The Importance and Challenge of the New Pension Transfer Out Regulations

The Importance and Challenge of the New Pension Transfer Out Regulations

Brian Radbone, Transact’s Head of Technical Services explores below. 

The Occupational and Personal Pension Schemes (Conditions for Transfers) 2021 regulations came into force on 30 November 2021, with accompanying guidance issued by The Pension Regulator, to provide further measures to combat the continuing scamming of pension members who continue to lose considerable amounts of their pension savings. The new regulations now give pension schemes the ability to stop a transfer out of benefits if they believe the member to be at risk of being scammed.

Whilst transfers out to public sector schemes, authorised master trust schemes and collective defined contribution schemes can proceed as before, schemes are now required to conduct additional due diligence on transfers out to any other scheme by asking members directly certain ‘red flag’ questions whether or not they are advised. These include how they were initially approached, if regulated advice has been given, whether there was any deadline pressure, if any incentives offered, if any non-UK resident individuals or firms were involved and how the transfer value is to be invested in the receiving scheme. If unsatisfactory answers are given, then the transfer can be stopped.

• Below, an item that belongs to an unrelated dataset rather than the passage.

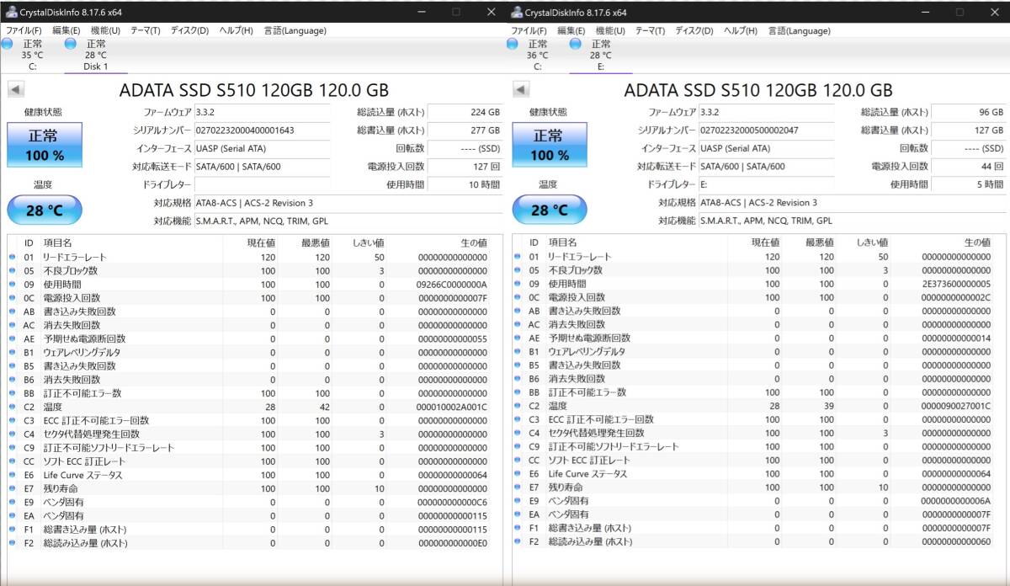Image resolution: width=1010 pixels, height=586 pixels.
Task: Select drive C: status orb in left window
Action: coord(7,45)
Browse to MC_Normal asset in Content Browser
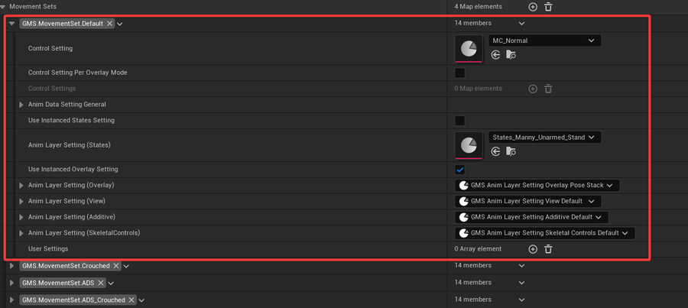Viewport: 688px width, 308px height. click(x=511, y=55)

If the answers to the ‘red flag’ questions are acceptable, then a second level of due diligence is required to see if any ‘amber flags’ exist in the receiving scheme. These include any incomplete or ‘spoon fed’ answers to ‘red flag’ questions, any overseas, unregulated, or other higher risk investments available in the receiving scheme, opaque charging structures or a significant increase in the volume of transfers out to the same receiving scheme. If any of these flags are present, then the member should be referred to MoneyHelper for anti-scams guidance and the transfer cannot proceed until the transferring scheme has received confirmation that this has taken place.

Whilst schemes have attempted to compile ‘clean lists’ of schemes that present a limited scam risk, and so can be transferred to without applying the full due diligence requirements (for example the receiving scheme only offers standard investments) this must be done against the backdrop of what the regulations actually say. The DWP and TPR recently clarified the position with regard to overseas investments and small scale incentives which previously were technically all amber flagged in light of the wording in the regulations, but caution is still needed if schemes are not to find themselves liable in the future as a result of, for example, a member investing into an available high risk investment in the receiving scheme which had not been amber flagged at the point of transfer.

A review of the regulations is due to be published by the DWP in May 2023, but until that happens, or until any judgements are issued by the Financial Ombudsman Service or The Pension Ombudsman as a result of a scheme insisting on sending a member to MoneyHelper before allowing a transfer out to proceed, administrators and trustees should be cautious before applying a too light-touch approach. As well as avoiding possible future claims as a result of such an approach it should also help to avoid any further regulation which may happen if this latest version is less than effective in stopping members being scammed out of their pension savings.